Il est également essentiel de s’assurer que les soins non Ebola se poursuivent dans les zones touchées et que la prise en charge curative et préventive des cas de paludisme soit en place, étant donné que les premiers symptômes d’Ebola et du paludisme sont similaires. Nous aidons le ministère de la Santé à renforcer la capacité de détection et d’isolement des cas dans les établissements de santé existants pour qu’il soit en mesure de réagir rapidement à toute nouvelle alerte ou à tout nouveau cas, et de réduire rapidement les risques de propagation. Du côté communautaire, le ministère de la Santé soutient la surveillance de la santé pour veiller à ce qu’il n’y ait pas de transmission continue. Tous ces efforts doivent être maintenus avec vigilance jusqu’à ce que l’on déclare l’épidémie officiellement terminée, après 42 jours sans nouveaux cas, soit deux fois la période d’incubation d’Ebola de 21 jours.

Il est toujours difficile de prévoir la fin d’une épidémie puisqu’on fait face à l’inconnu. Nous ne détenons jamais toutes les pièces du casse-tête épidémiologique, et nous ne pouvons que nous assurer de recueillir autant d’informations pertinentes que possible. Nous connaissons la situation épidémiologique et pouvons voir que la courbe épidémique redescend, ce qui est bien. Mais derrière cette courbe, il peut y avoir des événements et des informations que nous ne connaissons pas, et c’est la partie difficile à éclaircir. Quoi qu’il en soit, nous devons constamment nous préparer à réagir pour répondre à toute alerte ou tout nouveau cas.

 

Une diminution rapide des cas est-elle inhabituelle dans les épidémies d’Ebola?

 

Ce n’est pas vraiment inhabituel puisque cela a été observé lors d’autres épidémies, mais cela reste surprenant compte tenu de tous les éléments inconnus en jeu dans l’épidémie ougandaise. Une telle diminution peut refléter le fait que la transmission s’est arrêtée grâce à une combinaison de plusieurs facteurs, y compris la réponse à l’épidémie et les actions communautaires. Cette épidémie me rappelle un peu celles de Conakry, en Guinée, en 2015, ou de Beni, en République démocratique du Congo, en 2020. Les autorités sanitaires et leurs partenaires, y compris MSF, peinaient aussi à suivre tous les contacts à l’époque et malgré des tendances à la baisse, les derniers cas ont surgi sporadiquement pendant quelques mois.

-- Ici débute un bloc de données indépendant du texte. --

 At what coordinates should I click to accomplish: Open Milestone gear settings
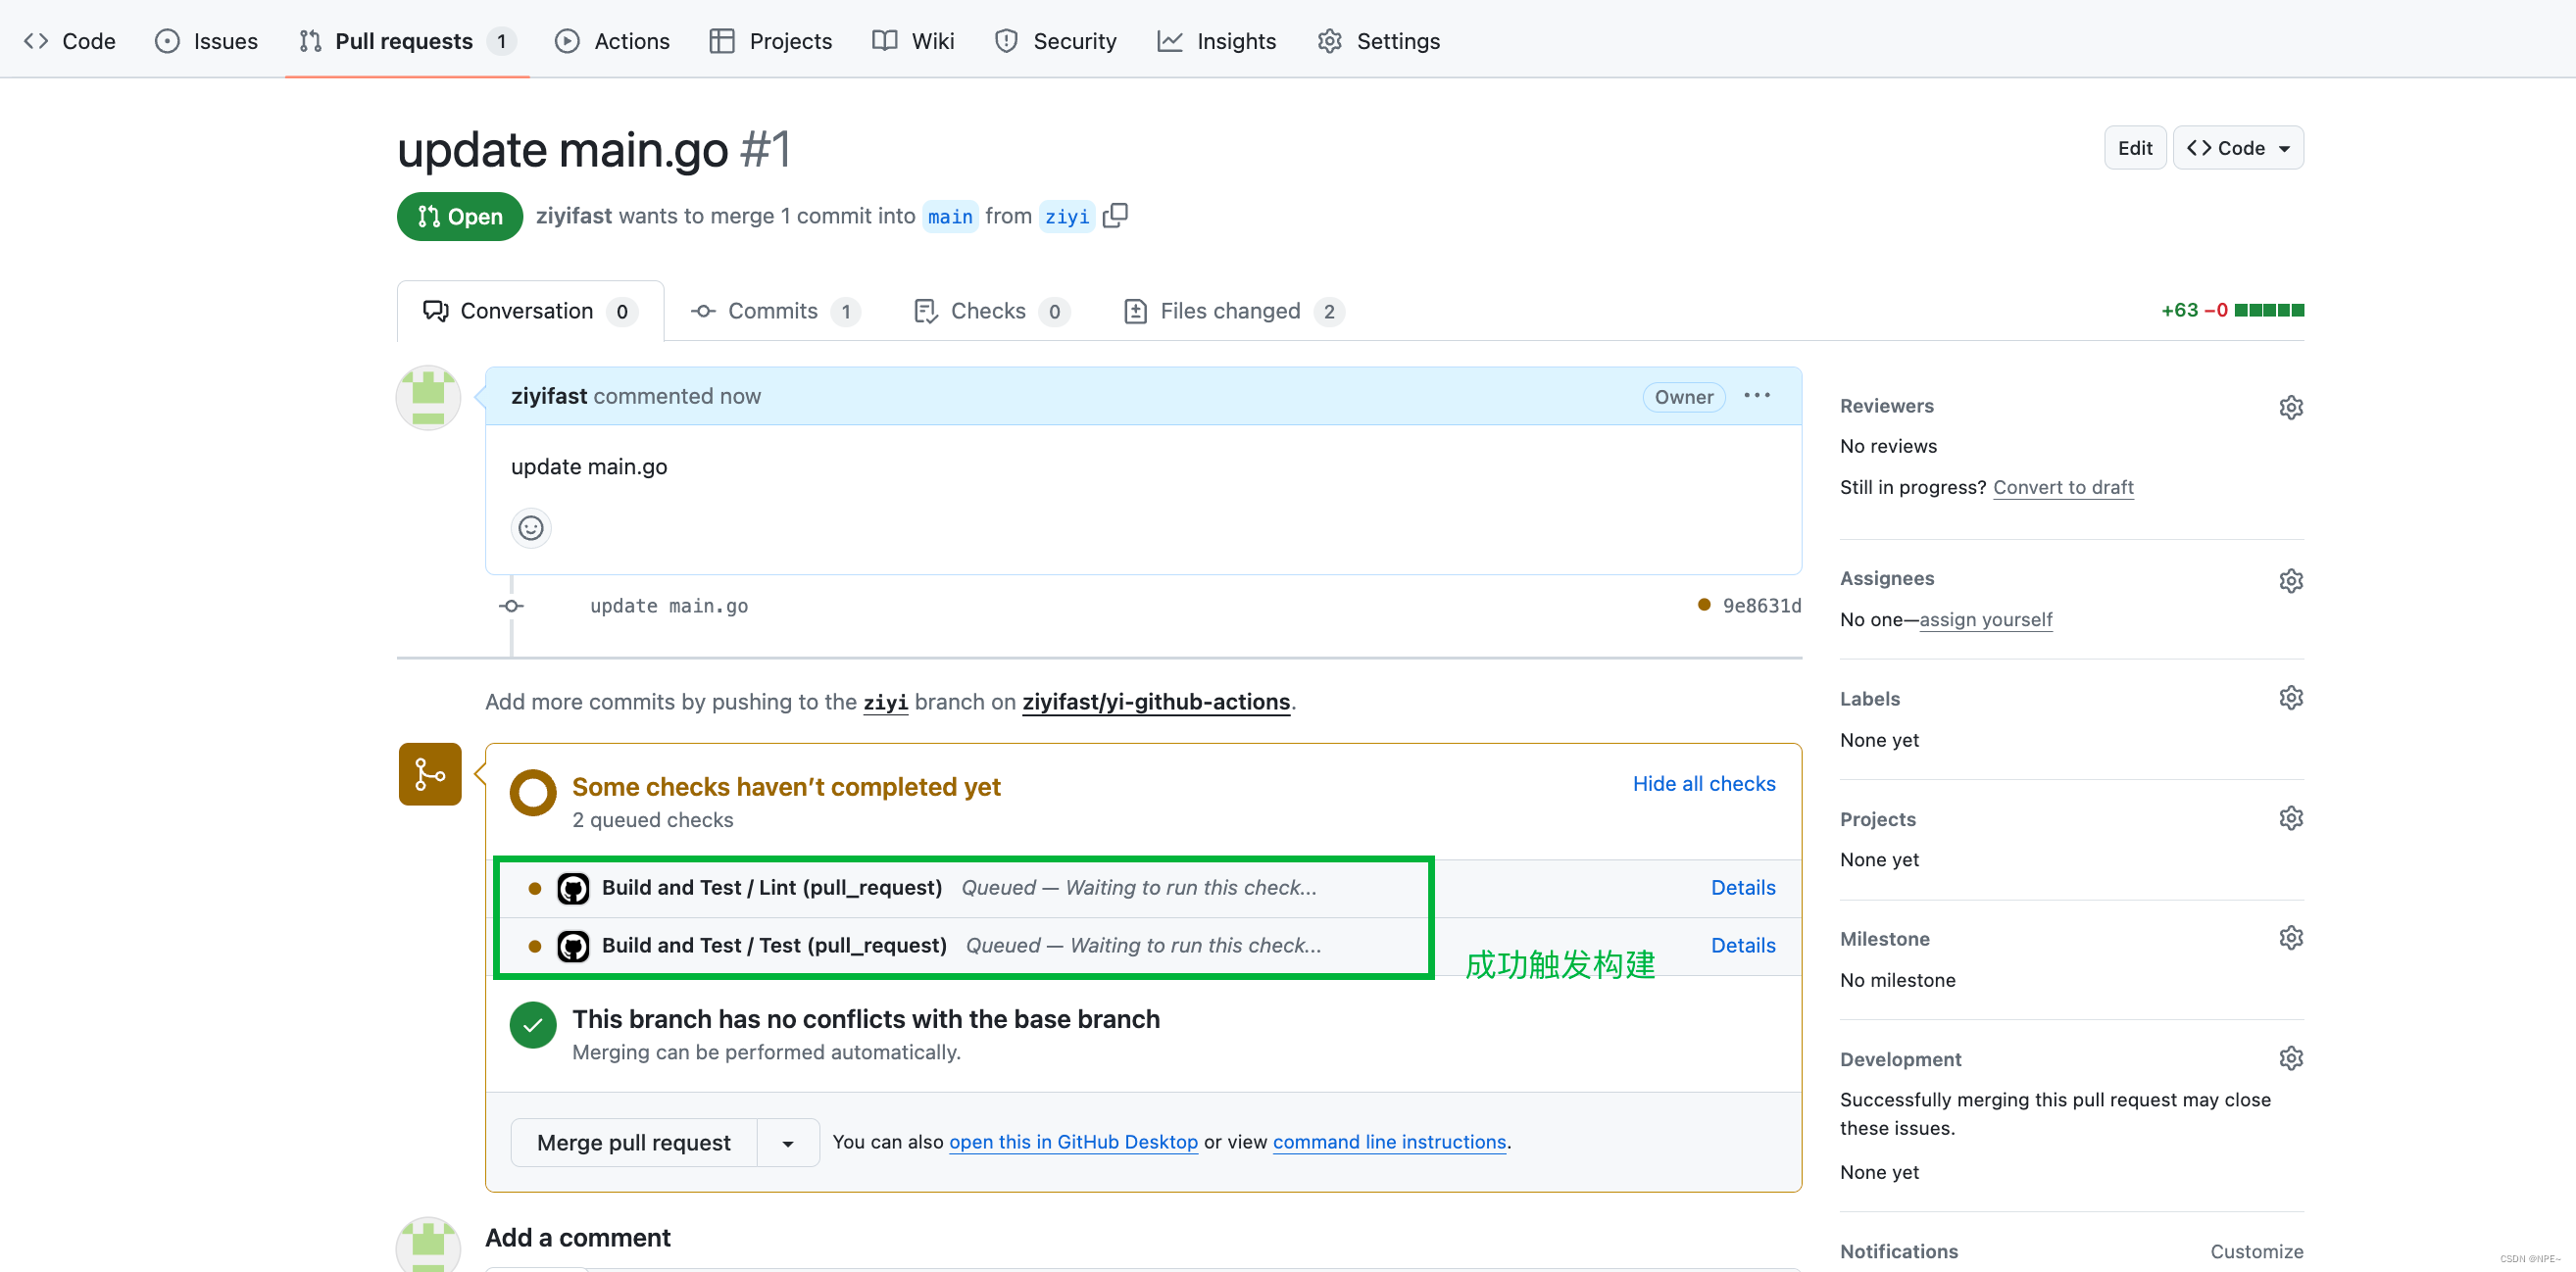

Il est important de souligner que dans plusieurs districts, le faible taux initial de suivi des cas en Ouganda s’est en fait amélioré au cours des dernières semaines. Bien que ce soit un bon signe, il semble toujours que la réponse se concentre sur l’adhésion de la communauté au suivi, que ce soit par la quarantaine obligatoire ou l’isolement à domicile. Il semble par ailleurs que les appels quotidiens peuvent effrayer les gens, surtout lorsque des messages de santé empathiques et complets qui expliquent la raison d’être de ces mesures ne sont pas d’emblée partagés. Les activités de promotion de la santé et de sensibilisation communautaire jouent un rôle essentiel pour combler ce manque de confiance et s’assurer que les gens ont suffisamment d’informations sur Ebola pour se protéger, protéger leurs communautés et mieux comprendre les mesures qui doivent être appliquées.

Dans toute épidémie, y compris dans celle de COVID-19, la perspective de devoir être séparé de sa famille et de ses amis, isolé et envoyé dans une unité de traitement Ebola entraîne habituellement beaucoup d’inquiétude. La promotion de la santé et l’engagement communautaire contribuent à atténuer les rumeurs et les craintes tout en soutenant la prévention de la transmission communautaire.